一项多中心、双盲、随机研究中，RDP58（一种新型的抗炎d-氨基酸十肽，通过干扰MAPK 前体和MyD88-IRAK1-TRAF6 蛋白复合物形成抑制促炎细胞因子合成）对UC 治疗效果显著。RDP58 干预第28 天后，高剂量组（300 mg）临床活动指数评分较安慰剂组显著降低，结肠组织学评分显著改善［51］。综上，IRAK1可能是治疗IBD的潜在靶点。

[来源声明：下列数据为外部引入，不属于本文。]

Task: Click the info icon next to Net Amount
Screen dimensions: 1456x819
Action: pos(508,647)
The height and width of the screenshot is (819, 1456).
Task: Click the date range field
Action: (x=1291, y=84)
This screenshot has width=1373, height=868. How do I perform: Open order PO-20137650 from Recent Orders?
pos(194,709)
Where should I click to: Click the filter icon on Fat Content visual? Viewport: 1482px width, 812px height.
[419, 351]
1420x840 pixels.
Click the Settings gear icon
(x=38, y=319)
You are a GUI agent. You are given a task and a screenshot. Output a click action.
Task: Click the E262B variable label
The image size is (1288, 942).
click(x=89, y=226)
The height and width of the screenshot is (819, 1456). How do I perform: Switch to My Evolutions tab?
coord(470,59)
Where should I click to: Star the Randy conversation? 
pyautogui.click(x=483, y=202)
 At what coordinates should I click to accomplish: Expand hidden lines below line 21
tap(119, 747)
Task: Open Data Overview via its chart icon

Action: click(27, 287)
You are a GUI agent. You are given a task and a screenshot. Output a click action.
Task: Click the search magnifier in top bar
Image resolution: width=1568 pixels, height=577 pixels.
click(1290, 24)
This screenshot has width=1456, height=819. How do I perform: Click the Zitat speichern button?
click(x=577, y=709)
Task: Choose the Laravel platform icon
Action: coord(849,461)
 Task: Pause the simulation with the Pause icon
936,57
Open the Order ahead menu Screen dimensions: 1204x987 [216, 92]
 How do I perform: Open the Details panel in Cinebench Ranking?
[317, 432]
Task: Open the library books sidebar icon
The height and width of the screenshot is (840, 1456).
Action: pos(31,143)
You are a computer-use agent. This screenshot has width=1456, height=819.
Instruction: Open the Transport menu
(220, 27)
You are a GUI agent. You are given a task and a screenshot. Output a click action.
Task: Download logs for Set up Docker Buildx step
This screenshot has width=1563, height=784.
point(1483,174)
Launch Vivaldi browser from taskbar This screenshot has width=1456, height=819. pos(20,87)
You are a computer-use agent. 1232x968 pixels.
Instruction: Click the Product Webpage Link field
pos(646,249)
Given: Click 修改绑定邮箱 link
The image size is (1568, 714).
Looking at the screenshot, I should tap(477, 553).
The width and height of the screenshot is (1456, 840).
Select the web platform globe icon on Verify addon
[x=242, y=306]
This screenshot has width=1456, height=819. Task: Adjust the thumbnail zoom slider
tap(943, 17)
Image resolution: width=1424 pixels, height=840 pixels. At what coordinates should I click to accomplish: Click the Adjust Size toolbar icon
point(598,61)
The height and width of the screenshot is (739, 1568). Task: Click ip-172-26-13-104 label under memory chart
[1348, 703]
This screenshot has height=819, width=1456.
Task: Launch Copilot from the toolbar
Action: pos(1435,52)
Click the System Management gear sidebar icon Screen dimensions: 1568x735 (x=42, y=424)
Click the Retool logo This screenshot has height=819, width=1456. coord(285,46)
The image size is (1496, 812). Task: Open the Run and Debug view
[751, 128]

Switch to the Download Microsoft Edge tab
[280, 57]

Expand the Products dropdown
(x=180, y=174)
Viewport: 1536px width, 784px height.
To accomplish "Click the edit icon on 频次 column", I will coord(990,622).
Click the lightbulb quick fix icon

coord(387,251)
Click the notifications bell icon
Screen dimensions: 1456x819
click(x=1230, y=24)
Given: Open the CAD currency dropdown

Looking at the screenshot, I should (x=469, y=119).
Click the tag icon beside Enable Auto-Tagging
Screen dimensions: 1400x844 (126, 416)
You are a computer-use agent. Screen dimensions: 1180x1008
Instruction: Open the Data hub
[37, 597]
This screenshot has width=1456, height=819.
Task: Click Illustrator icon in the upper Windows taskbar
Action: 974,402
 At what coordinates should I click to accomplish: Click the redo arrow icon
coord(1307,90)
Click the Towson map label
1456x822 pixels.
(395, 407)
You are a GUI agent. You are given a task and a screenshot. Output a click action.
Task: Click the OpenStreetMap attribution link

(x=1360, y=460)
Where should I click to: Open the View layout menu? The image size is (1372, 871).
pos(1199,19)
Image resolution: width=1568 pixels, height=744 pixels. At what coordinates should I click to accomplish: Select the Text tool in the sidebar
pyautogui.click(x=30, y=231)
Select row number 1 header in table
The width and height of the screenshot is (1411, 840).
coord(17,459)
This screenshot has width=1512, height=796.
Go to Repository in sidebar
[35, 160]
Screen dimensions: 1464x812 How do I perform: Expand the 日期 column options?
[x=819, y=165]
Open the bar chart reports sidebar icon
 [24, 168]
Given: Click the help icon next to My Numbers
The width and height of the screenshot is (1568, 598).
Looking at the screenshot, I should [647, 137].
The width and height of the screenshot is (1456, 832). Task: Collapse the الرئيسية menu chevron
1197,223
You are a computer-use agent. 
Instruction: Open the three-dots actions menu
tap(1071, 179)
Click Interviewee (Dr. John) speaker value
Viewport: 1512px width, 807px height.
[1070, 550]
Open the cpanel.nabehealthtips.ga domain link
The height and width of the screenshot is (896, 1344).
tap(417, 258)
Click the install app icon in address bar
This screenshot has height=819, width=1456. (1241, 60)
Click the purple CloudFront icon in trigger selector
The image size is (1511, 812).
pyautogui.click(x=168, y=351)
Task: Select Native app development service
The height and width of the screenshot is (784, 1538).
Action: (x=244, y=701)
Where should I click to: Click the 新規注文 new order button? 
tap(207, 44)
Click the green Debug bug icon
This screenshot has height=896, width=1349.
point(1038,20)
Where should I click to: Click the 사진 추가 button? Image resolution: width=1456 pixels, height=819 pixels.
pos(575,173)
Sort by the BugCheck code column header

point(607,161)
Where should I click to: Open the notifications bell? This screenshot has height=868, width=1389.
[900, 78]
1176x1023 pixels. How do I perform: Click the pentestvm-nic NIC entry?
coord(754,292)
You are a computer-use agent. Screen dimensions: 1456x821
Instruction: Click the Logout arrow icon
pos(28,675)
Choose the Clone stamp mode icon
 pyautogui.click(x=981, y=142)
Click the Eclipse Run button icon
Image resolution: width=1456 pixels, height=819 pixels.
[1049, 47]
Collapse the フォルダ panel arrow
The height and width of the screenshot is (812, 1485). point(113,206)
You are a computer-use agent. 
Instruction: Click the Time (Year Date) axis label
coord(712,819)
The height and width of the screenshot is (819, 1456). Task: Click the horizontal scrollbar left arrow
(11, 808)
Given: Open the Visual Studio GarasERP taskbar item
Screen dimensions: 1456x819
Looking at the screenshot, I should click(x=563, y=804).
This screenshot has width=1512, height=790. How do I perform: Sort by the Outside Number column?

4.2 IRAKM IRAKM 对DSS 诱导的结肠炎及其进展具有显著抑制作用，IRAKM 敲除加重了DSS 诱导的小鼠结肠炎，提高结肠组织病理学评分和炎症因子表达，这是IRAKM 在结肠炎中作用的第一次研究［52］。作为 TLR 信号负调节因子的 IRAKM 表达依赖于肠道共菌群，在无菌小鼠中IRAKM 表达减少，而将共生菌引入无菌小鼠中可诱导IRAKM 表达。IL-10-/-IRAKM-/-小鼠肠炎加重，炎症细胞因子基因表达增加，表明IRAKM 在调节宿主与肠道菌群的免疫应答中发挥重要作用［53］。DASKALAKI 等［54］发现红藻中的新大黄三醇及其相关二萜可抑制巨噬细胞激活，并通过诱导IRAKM 表达促进M2 型巨噬细胞分化。IBD 患者 IRAKM 表达上调，IRAKM-/-小鼠对结肠炎和结肠炎相关肿瘤具有保护作用。IRAKM-/-小鼠肠道免疫系统对消除微生物易位后引起的上皮屏障损伤高度有效，这种作用机制与肠道相关淋巴组织增大、中性粒细胞迁移增加和T 细胞募集增强有关［55］。FERNANDES 等［56］发现活动性UC 和 CD 患者 IRAKM、Bcl-3 水平升高，IBD 可能与TLR-4 和TLR 抑制蛋白IRAKM 显著变化有关。GÜNALTAY 等［57］还发现 IRAKM 水平在淋巴细胞性结肠炎中也升高，可能是机体的一种应激性升高。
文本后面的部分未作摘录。